**Problem details:**
Lines below starting with the line with "The image size is (808, 502)." and going on through the line with "Given: Click the Meeting access heading" must be output exactly; the rest of the records must be left out.

**Collected data:**
################
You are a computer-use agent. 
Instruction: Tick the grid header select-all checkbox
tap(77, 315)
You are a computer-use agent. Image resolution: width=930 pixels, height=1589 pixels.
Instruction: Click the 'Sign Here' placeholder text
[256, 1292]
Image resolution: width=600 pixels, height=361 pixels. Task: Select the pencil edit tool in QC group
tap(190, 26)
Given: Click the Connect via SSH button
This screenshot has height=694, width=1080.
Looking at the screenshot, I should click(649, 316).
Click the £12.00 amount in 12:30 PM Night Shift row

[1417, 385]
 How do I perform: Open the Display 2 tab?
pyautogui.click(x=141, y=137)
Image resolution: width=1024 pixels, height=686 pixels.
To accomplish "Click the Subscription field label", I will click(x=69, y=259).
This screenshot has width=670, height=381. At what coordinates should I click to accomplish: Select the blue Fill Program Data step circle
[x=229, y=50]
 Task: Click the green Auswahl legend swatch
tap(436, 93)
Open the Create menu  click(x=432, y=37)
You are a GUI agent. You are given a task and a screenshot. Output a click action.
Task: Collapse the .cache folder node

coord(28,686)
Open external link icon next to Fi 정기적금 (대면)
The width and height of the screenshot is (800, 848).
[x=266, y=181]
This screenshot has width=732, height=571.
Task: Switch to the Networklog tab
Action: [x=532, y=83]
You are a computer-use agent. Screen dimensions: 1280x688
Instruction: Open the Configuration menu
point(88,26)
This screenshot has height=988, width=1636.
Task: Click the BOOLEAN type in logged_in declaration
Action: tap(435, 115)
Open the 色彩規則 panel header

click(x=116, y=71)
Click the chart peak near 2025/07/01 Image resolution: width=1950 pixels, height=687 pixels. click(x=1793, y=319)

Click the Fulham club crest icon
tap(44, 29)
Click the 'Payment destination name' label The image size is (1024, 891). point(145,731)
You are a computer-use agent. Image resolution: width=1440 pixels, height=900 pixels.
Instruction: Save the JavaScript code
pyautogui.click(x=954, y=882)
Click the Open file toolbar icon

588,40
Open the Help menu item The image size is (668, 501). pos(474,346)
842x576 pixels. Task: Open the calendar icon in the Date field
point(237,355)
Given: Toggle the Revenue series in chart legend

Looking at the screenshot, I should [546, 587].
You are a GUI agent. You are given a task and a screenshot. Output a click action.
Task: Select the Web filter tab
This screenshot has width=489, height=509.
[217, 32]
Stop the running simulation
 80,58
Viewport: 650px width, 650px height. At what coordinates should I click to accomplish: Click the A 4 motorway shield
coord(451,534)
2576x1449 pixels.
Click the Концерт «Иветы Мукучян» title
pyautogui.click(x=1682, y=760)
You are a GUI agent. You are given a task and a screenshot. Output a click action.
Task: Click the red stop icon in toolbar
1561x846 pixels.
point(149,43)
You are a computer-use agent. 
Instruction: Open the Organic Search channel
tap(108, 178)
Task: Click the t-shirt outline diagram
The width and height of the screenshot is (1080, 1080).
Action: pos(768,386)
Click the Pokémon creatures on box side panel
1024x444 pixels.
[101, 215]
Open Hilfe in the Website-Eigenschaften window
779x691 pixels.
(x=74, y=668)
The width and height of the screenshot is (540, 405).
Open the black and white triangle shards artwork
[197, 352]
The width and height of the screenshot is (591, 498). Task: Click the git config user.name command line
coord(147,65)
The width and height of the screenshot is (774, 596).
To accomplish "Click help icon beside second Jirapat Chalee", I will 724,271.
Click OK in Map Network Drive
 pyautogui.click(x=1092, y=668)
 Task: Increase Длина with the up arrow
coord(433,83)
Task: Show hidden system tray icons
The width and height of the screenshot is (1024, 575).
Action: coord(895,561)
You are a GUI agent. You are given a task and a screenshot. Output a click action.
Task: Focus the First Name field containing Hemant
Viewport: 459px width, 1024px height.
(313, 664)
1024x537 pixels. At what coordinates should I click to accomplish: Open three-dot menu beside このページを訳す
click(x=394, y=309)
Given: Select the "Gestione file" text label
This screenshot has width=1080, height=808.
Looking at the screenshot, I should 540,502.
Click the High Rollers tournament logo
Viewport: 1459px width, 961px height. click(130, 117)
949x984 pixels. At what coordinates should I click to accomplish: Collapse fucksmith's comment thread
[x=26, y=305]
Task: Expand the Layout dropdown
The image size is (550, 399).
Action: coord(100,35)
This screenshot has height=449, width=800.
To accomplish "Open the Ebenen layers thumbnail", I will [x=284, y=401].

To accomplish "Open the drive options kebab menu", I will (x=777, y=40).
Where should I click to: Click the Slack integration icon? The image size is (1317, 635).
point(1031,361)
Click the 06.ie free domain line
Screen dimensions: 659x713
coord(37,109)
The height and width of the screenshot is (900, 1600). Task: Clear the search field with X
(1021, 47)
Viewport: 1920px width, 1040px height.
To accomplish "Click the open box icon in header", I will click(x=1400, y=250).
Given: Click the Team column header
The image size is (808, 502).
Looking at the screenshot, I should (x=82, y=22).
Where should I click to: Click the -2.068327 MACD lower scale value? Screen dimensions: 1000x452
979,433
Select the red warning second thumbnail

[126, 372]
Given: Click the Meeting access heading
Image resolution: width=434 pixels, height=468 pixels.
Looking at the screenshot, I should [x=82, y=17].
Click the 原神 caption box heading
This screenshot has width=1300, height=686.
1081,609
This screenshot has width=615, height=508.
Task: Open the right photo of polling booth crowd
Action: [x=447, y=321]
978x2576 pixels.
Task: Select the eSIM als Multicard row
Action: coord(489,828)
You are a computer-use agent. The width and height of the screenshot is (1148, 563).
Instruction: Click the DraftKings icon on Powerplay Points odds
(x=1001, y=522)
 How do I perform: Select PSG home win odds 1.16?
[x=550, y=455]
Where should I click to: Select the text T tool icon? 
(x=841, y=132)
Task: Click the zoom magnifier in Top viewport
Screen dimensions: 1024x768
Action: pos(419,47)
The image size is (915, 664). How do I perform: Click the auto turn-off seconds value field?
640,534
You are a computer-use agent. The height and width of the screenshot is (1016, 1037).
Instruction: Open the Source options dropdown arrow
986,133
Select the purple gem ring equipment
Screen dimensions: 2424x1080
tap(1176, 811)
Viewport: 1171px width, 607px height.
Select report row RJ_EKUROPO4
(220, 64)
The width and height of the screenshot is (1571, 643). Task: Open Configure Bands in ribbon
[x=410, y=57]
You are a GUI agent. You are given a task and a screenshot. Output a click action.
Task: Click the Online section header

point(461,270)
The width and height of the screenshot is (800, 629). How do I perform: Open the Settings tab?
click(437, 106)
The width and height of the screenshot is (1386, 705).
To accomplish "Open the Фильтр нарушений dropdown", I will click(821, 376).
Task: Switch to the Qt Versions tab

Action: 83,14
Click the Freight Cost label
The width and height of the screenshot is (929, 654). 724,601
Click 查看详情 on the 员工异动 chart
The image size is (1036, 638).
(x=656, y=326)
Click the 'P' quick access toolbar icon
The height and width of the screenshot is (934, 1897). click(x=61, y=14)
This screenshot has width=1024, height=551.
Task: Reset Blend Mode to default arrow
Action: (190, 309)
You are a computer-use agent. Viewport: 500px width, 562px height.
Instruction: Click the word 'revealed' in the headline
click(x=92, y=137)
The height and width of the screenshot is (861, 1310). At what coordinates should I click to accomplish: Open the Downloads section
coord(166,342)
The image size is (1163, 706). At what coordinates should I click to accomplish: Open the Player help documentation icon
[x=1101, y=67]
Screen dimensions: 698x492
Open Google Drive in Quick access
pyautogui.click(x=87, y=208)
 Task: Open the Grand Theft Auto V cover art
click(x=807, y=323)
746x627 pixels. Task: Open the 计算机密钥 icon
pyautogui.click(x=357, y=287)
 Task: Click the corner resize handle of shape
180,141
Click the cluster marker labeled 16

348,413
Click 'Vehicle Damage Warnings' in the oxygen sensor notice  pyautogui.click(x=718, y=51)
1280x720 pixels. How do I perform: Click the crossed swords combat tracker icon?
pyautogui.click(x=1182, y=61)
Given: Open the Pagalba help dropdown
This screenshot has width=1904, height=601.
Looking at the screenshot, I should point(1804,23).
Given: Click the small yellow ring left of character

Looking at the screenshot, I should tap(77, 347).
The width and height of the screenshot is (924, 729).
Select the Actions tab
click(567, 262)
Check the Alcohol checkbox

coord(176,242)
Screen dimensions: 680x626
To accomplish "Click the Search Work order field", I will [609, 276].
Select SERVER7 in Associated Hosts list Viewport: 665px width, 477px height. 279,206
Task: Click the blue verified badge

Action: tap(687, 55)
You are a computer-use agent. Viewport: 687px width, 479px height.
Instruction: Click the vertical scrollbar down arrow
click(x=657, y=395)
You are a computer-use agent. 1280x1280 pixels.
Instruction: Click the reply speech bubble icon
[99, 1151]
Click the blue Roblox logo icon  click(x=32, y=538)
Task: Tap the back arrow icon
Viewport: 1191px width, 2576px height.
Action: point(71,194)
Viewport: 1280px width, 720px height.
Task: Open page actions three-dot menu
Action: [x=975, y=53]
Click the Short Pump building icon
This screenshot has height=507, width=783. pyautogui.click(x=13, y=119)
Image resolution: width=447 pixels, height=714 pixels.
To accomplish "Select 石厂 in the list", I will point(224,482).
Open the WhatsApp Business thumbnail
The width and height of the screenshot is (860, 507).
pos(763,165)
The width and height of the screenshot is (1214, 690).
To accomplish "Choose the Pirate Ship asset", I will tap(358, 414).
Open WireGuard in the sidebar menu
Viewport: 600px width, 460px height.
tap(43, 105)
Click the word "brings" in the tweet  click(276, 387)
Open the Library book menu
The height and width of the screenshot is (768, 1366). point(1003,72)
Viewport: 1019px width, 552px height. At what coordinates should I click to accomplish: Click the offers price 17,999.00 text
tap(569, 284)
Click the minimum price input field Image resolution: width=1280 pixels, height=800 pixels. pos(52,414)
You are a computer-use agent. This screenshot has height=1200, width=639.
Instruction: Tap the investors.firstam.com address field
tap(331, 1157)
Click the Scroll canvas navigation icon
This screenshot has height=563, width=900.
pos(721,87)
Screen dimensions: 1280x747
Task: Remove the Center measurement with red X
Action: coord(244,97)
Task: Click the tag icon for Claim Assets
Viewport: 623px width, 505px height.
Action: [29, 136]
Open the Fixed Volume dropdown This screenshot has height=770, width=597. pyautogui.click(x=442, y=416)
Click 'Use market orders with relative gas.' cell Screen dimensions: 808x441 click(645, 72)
################
**Response to this task:**
The image size is (808, 502).
Looking at the screenshot, I should (x=82, y=22).
Where should I click to: Click the -2.068327 MACD lower scale value? Screen dimensions: 1000x452
979,433
Select the red warning second thumbnail

[126, 372]
Given: Click the Meeting access heading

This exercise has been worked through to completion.